START Dataset records
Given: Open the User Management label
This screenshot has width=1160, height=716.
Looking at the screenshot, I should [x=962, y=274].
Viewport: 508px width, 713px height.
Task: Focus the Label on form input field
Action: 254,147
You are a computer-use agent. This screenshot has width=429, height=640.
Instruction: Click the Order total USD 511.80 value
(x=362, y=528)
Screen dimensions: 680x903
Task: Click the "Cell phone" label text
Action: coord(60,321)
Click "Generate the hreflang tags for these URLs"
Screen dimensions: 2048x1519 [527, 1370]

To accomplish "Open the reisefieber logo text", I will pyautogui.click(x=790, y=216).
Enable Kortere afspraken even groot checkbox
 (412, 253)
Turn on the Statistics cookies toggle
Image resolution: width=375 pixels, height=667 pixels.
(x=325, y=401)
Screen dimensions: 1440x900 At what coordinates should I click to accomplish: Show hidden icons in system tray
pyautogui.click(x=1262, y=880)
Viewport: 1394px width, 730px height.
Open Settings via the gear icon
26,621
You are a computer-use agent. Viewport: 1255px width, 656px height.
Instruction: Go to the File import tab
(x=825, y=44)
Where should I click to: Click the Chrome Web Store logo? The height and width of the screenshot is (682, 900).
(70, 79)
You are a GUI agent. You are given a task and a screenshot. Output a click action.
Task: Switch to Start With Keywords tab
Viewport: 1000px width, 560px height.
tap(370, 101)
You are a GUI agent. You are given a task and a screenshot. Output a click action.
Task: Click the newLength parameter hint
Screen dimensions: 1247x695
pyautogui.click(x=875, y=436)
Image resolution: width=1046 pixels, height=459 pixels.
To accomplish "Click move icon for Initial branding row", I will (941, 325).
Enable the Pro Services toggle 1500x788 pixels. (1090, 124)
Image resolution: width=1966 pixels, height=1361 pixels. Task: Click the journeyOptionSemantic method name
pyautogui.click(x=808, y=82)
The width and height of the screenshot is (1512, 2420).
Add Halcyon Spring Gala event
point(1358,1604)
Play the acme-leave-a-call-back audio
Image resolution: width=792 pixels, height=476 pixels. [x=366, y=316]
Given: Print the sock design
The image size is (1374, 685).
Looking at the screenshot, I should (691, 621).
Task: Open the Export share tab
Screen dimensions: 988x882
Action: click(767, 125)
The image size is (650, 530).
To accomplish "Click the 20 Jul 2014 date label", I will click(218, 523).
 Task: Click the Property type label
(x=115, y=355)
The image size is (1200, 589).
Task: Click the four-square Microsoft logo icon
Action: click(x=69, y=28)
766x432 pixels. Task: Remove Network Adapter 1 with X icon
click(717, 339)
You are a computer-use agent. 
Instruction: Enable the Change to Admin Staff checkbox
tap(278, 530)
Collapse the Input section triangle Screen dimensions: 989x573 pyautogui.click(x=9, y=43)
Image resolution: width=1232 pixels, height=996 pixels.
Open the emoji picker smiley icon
END Dataset records
*Exercise goal*.
In the listing above, find the line with "Where should I" and the line with "Image resolution: width=1232", then print exactly those lines and every line between them.

*Exercise result*.
Where should I click to: Click the Chrome Web Store logo? The height and width of the screenshot is (682, 900).
(70, 79)
You are a GUI agent. You are given a task and a screenshot. Output a click action.
Task: Switch to Start With Keywords tab
Viewport: 1000px width, 560px height.
tap(370, 101)
You are a GUI agent. You are given a task and a screenshot. Output a click action.
Task: Click the newLength parameter hint
Screen dimensions: 1247x695
pyautogui.click(x=875, y=436)
Image resolution: width=1046 pixels, height=459 pixels.
To accomplish "Click move icon for Initial branding row", I will (941, 325).
Enable the Pro Services toggle 1500x788 pixels. (1090, 124)
Image resolution: width=1966 pixels, height=1361 pixels. Task: Click the journeyOptionSemantic method name
pyautogui.click(x=808, y=82)
The width and height of the screenshot is (1512, 2420).
Add Halcyon Spring Gala event
point(1358,1604)
Play the acme-leave-a-call-back audio
Image resolution: width=792 pixels, height=476 pixels. [x=366, y=316]
Given: Print the sock design
The image size is (1374, 685).
Looking at the screenshot, I should (691, 621).
Task: Open the Export share tab
Screen dimensions: 988x882
Action: click(767, 125)
The image size is (650, 530).
To accomplish "Click the 20 Jul 2014 date label", I will click(218, 523).
 Task: Click the Property type label
(x=115, y=355)
The image size is (1200, 589).
Task: Click the four-square Microsoft logo icon
Action: click(x=69, y=28)
766x432 pixels. Task: Remove Network Adapter 1 with X icon
click(717, 339)
You are a computer-use agent. 
Instruction: Enable the Change to Admin Staff checkbox
tap(278, 530)
Collapse the Input section triangle Screen dimensions: 989x573 pyautogui.click(x=9, y=43)
Image resolution: width=1232 pixels, height=996 pixels.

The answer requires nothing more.